Answer these three questions using the belly banding text.
1. What profession does the writer introduce themselves as?
2. When does the writer say belly binding should be discussed, instead of after giving birth?
3. For clients with which diagnosis does the writer personally not recommend a belly band?
READING PASSAGE START
All You Need to Know About Belly Banding

Dec 06, 2020

To Wear or Not to Wear… that is the question…


There are a lot of questions and concerns around wearing belly bands after giving birth. Along with the questions and concerns, there are a lot of opinions as well. What I’d like to first start off with is: IT IS YOUR DECISION. I am only going to be providing information based on the research, my expertise, and my experience! 


So, firstly, what is a belly band? And what is belly binding?


It is a wrap that is made to be worn after giving birth and is said to  “support” your body after childbirth. The band is either pulled up around your waist, or wrapped around your waist, with good tightness to assist with support around your abdominal wall/trunk. The thought is that if there is a way to offer support postpartum in the abdominal wall, things will come back together easier.


This is the perfect place for me to introduce myself as a Pelvic Floor Physical Therapist, the expert in muscles, bones, ligaments, and changes your body goes through during pregnancy and on your postpartum journey. I answer this question for my clients EVERYDAY and I LOVE being able to use the evidence, client stories, and even my own professional opinion.


Typically, clients will begin looking for or discussing belly binding after giving birth, but we should be discussing it during pregnancy so we can go ahead and purchase the correct product, know our wearing schedule and be able to appropriately put it on without symptoms! But it isn’t too late for the new mamas out there! You can still learn what you need to know now!


Belly binding is just the act of wearing a belly band! You wear the belly band for a certain amount of time, for a length of time, and then you are supposed to be feel more supported and put together.


As a Pelvic PT I would be doing you a disservice if I did not first state that it is possible to wear for too long and put on too tight which can cause pelvic floor problems. We will discuss that in our article. 


Why would you wear one?


Wearing a support belt/belly band can assist with back pain or feelings of “falling apart,” “feeling loose,” and so on. Be mindful that you can still wear a belly band after a c-section! It actually may be more beneficial for a c-section than a vaginal delivery! There is more consideration on what type of belt/band you purchase when you have a c-section so you make sure to choose one that will not rub or push on your scar to cause irritation.


It has been shown that the belt can assist with pain management and can improve overall healing, but it has also shown low compliance with wear due to inability to know how to put on, discomfort with wearing, The lack of compliance is due to improper guidance and education from your healthcare provider on how to use and when to use and how long to use… etc. I’m sure many of you know the feeling… you ask your provider about it, but there isn’t a whole lot of information given, so you go home, don’t know what to do with it, and then just don’t do it.


That’s okay! It is not NECESSARY to belly bind for proper healing either! 


If you are experiencing low back pain, pelvic pain, venous insufficiencies, or need some posture help, a support belt/belly band may be of benefit for you. The truth is, research is limited in PROVING that.


Wearing a band/belt can decrease your pain postpartum from the changes your body goes through. It adds a little compression to help you feel like things are back together and to guide your body on where it needs to get back to. There have been few adverse effects noted in the evidence from wearing a belt including intolerance. 

I, personally, do not recommend a support belt/belly band for any client who has a diagnosis of a pelvic organ prolapse (specifically symptomatic) and that is because the band, if pulled too tight or if causing too much compression, can increase pressure in the pelvic floor which may contribute to more symptoms.
READING PASSAGE END
INFORMATION PROVIDED START
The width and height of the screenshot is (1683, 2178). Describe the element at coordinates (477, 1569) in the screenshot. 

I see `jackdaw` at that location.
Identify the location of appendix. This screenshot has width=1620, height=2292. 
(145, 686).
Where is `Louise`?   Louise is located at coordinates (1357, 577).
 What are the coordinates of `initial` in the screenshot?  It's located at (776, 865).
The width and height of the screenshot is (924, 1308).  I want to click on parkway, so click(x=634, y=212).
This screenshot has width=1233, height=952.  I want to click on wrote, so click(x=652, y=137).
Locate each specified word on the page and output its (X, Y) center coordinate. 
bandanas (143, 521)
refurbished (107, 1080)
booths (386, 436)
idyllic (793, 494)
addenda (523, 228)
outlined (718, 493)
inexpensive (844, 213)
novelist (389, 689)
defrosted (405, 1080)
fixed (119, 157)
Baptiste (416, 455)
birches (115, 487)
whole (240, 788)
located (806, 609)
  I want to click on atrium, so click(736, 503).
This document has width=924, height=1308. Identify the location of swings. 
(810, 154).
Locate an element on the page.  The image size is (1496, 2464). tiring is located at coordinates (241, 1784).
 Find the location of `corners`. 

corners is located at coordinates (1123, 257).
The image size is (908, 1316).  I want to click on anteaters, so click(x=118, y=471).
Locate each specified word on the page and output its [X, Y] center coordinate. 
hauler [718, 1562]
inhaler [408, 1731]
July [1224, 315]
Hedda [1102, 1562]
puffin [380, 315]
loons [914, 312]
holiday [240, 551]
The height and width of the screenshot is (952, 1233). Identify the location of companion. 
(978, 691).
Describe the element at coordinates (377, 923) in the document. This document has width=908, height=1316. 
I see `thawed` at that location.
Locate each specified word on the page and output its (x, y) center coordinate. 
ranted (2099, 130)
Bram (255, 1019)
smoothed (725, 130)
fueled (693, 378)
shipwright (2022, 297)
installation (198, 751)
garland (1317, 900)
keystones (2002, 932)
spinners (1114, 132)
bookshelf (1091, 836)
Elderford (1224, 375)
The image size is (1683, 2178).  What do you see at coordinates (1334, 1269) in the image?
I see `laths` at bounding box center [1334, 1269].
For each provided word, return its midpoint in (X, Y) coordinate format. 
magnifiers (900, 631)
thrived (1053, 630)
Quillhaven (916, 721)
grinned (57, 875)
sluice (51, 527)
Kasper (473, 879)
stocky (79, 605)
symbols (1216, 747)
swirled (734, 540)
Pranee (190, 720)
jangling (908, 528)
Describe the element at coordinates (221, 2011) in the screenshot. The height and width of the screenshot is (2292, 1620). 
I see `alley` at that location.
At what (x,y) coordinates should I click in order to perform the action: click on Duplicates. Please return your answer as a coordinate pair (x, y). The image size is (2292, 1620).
INFORMATION PROVIDED END
**TASK RESULT:**
1. A Pelvic Floor Physical Therapist.
2. During pregnancy.
3. Pelvic organ prolapse, specifically symptomatic.